Among the lines below, count those with "computer". Give only the number.
##### Dataset records #####
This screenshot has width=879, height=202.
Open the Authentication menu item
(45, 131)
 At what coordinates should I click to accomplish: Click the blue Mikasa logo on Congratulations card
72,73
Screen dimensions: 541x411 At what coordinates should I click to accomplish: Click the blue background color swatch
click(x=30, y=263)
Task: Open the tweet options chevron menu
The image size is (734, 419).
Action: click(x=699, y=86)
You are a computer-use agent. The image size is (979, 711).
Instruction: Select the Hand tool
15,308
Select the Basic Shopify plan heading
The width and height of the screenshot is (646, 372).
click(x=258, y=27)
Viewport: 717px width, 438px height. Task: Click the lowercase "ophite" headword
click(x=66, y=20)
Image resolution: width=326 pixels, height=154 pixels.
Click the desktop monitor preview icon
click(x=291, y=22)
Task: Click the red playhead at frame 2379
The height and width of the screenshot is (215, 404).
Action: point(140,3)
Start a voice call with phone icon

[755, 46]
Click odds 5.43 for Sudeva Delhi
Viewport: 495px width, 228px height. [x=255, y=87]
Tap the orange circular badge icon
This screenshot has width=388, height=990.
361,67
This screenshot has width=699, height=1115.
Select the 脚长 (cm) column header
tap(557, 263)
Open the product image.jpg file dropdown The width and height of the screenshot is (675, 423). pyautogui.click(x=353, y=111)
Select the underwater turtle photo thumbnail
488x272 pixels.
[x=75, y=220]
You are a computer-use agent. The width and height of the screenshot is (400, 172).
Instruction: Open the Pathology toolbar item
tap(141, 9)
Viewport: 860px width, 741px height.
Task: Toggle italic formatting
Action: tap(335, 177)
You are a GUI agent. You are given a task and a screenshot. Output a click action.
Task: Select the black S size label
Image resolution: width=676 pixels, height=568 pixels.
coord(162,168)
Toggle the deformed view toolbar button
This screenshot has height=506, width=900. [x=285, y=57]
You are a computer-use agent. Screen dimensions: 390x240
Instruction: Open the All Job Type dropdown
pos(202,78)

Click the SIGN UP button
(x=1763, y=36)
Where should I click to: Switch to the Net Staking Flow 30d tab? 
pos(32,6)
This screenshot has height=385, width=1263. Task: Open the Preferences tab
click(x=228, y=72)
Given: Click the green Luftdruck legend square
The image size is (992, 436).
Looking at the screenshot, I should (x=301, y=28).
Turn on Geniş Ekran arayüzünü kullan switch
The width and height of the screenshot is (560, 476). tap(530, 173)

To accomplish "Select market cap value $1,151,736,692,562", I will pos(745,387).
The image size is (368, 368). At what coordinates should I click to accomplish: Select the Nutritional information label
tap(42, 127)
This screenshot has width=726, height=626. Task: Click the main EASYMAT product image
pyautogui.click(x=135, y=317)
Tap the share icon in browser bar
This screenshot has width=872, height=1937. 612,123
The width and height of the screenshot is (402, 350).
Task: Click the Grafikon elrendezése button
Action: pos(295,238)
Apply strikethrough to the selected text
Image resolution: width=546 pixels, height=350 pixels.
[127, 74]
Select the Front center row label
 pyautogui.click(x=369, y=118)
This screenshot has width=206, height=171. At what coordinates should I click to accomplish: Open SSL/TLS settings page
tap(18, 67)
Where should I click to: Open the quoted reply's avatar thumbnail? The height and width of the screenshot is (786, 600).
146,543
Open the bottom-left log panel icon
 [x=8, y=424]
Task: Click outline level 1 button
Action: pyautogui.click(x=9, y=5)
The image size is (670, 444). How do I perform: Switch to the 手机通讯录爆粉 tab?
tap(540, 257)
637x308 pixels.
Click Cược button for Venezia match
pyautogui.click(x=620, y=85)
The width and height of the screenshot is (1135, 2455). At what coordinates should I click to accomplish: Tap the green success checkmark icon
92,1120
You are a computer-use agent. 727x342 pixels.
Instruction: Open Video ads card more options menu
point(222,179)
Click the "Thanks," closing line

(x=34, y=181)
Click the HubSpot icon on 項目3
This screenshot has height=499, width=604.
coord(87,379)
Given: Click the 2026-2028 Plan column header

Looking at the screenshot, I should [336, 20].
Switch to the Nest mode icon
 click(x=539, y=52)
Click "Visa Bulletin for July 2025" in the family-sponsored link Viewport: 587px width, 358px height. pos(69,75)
#####
# Task output
4